**LESETEXT**
Kinder spielen überall auf der Welt, in Deutschland allerdings "ernst und leise". Zumindest in der Wahrnehmung von Andrea Vergara Pena. Die Kolumbianerin arbeitet seit Februar in der Kindertagesstätte Arche Noah in Bad Vilbel. In ihrer Heimat seien die Kinder "mehr explosiv", sagt sie und wirft lachend die Arme wie in einer kleinen Explosion nach oben.
Die 27-Jährige ist eine von vier Erzieherinnen, die in den beiden Kitas der Christuskirchengemeinde in Bad Vilbel in der Nähe von Frankfurt am Main arbeiten. "Wir versuchen neue Wege zu gehen, um unsere Stellen zu besetzen", sagt Klaus Neumeier, Pfarrer der Gemeinde. Innerhalb der Evangelischen Kirche in Hessen und Nassau (EKHN), deren Gemeinden und Dekanate Träger von rund 600 Kitas sind, werde das Projekt "gespannt beobachtet", berichtet er.
Bislang mache die Gemeinde "sehr gute Erfahrungen" mit den Erzieherinnen aus Lateinamerika, aber schlechte Erfahrungen mit der Politik, sagt der Pfarrer. Alle vier Fachkräfte haben in Kolumbien ein Bachelor-Studium in Frühkindlicher Bildung absolviert und erste Berufserfahrungen gesammelt. Da der Abschluss hier nicht anerkannt wird, müssen sie in Deutschland zunächst ein Anerkennungsjahr leisten, bevor ihr Studium gleichwertig mit der deutschen Erzieher-Ausbildung gewertet wird. Neben den finanziellen Nachteilen für die jungen Frauen sei dies auch ein Ausdruck mangelnder Wertschätzung, kritisiert Neumeier.

(Zeilen, einer Sammlung entnommen)
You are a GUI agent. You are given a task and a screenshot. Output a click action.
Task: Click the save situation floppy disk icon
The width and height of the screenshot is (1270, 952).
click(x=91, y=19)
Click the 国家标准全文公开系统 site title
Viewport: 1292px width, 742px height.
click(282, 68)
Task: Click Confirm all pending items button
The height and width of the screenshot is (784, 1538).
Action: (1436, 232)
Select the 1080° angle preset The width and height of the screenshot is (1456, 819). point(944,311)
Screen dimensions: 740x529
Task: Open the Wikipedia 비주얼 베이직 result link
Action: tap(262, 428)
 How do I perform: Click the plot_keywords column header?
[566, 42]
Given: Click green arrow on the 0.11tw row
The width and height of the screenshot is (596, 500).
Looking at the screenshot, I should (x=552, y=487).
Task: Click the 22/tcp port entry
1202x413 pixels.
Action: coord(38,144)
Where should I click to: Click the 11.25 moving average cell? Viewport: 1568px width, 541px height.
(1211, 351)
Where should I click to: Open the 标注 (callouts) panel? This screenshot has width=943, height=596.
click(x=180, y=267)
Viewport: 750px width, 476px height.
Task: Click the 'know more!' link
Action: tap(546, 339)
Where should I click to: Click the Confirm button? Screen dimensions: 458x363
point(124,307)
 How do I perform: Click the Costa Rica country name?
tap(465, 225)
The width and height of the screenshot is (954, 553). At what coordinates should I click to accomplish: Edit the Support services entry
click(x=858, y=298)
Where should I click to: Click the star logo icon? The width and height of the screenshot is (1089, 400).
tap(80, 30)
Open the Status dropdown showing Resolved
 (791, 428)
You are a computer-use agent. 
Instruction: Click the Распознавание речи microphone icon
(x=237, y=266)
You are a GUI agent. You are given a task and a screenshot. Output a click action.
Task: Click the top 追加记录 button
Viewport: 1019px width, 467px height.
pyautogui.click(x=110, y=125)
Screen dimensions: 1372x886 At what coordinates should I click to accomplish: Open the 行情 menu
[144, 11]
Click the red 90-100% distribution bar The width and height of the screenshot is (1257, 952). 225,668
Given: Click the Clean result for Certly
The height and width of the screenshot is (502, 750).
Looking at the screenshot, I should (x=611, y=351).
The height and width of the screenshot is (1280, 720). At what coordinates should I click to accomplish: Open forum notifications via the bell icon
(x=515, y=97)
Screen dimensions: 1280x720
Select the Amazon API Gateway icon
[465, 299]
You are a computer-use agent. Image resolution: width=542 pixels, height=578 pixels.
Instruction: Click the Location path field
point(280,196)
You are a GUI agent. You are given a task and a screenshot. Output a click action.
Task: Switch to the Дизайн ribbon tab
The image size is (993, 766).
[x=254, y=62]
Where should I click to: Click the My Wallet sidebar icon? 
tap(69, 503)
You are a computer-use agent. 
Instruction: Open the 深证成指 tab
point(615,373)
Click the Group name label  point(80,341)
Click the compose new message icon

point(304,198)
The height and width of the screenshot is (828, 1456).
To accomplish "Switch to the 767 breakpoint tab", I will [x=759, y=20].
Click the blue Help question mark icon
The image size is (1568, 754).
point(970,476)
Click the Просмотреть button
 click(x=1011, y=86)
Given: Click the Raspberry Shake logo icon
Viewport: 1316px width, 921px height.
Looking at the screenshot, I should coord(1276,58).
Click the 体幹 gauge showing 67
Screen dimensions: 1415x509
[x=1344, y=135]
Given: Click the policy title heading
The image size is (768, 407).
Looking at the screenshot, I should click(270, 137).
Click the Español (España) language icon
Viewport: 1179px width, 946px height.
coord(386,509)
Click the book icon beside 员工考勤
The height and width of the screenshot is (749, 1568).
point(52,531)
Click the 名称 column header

**AUFGABE 1**
Gib den Text über die kolumbianischen Erzieherinnen in Bad Vilbel vollständig und wortgetreu wieder.
**AUFGABE 2**
Formatiere in den vorgegebenen Zeilen alles von der Zeile mit „You are a computer-use agent. Image“ bis hinunter zur Zeile mit „click(x=1011, y=86)“, beide eingeschlossen, als JSON-Liste von Zeichenketten mit einem Eintrag je Zeile. Leerzeilen lässt du weg.

**LÖSUNG 1**
Kinder spielen überall auf der Welt, in Deutschland allerdings "ernst und leise". Zumindest in der Wahrnehmung von Andrea Vergara Pena. Die Kolumbianerin arbeitet seit Februar in der Kindertagesstätte Arche Noah in Bad Vilbel. In ihrer Heimat seien die Kinder "mehr explosiv", sagt sie und wirft lachend die Arme wie in einer kleinen Explosion nach oben.
Die 27-Jährige ist eine von vier Erzieherinnen, die in den beiden Kitas der Christuskirchengemeinde in Bad Vilbel in der Nähe von Frankfurt am Main arbeiten. "Wir versuchen neue Wege zu gehen, um unsere Stellen zu besetzen", sagt Klaus Neumeier, Pfarrer der Gemeinde. Innerhalb der Evangelischen Kirche in Hessen und Nassau (EKHN), deren Gemeinden und Dekanate Träger von rund 600 Kitas sind, werde das Projekt "gespannt beobachtet", berichtet er.
Bislang mache die Gemeinde "sehr gute Erfahrungen" mit den Erzieherinnen aus Lateinamerika, aber schlechte Erfahrungen mit der Politik, sagt der Pfarrer. Alle vier Fachkräfte haben in Kolumbien ein Bachelor-Studium in Frühkindlicher Bildung absolviert und erste Berufserfahrungen gesammelt. Da der Abschluss hier nicht anerkannt wird, müssen sie in Deutschland zunächst ein Anerkennungsjahr leisten, bevor ihr Studium gleichwertig mit der deutschen Erzieher-Ausbildung gewertet wird. Neben den finanziellen Nachteilen für die jungen Frauen sei dies auch ein Ausdruck mangelnder Wertschätzung, kritisiert Neumeier.

**LÖSUNG 2**
[
  "You are a computer-use agent. Image resolution: width=542 pixels, height=578 pixels.",
  "Instruction: Click the Location path field",
  "point(280,196)",
  "You are a GUI agent. You are given a task and a screenshot. Output a click action.",
  "Task: Switch to the Дизайн ribbon tab",
  "The image size is (993, 766).",
  "[x=254, y=62]",
  "Where should I click to: Click the My Wallet sidebar icon? ",
  "tap(69, 503)",
  "You are a computer-use agent. ",
  "Instruction: Open the 深证成指 tab",
  "point(615,373)",
  "Click the Group name label  point(80,341)",
  "Click the compose new message icon",
  "point(304,198)",
  "The height and width of the screenshot is (828, 1456).",
  "To accomplish \"Switch to the 767 breakpoint tab\", I will [x=759, y=20].",
  "Click the blue Help question mark icon",
  "The image size is (1568, 754).",
  "point(970,476)",
  "Click the Просмотреть button",
  " click(x=1011, y=86)"
]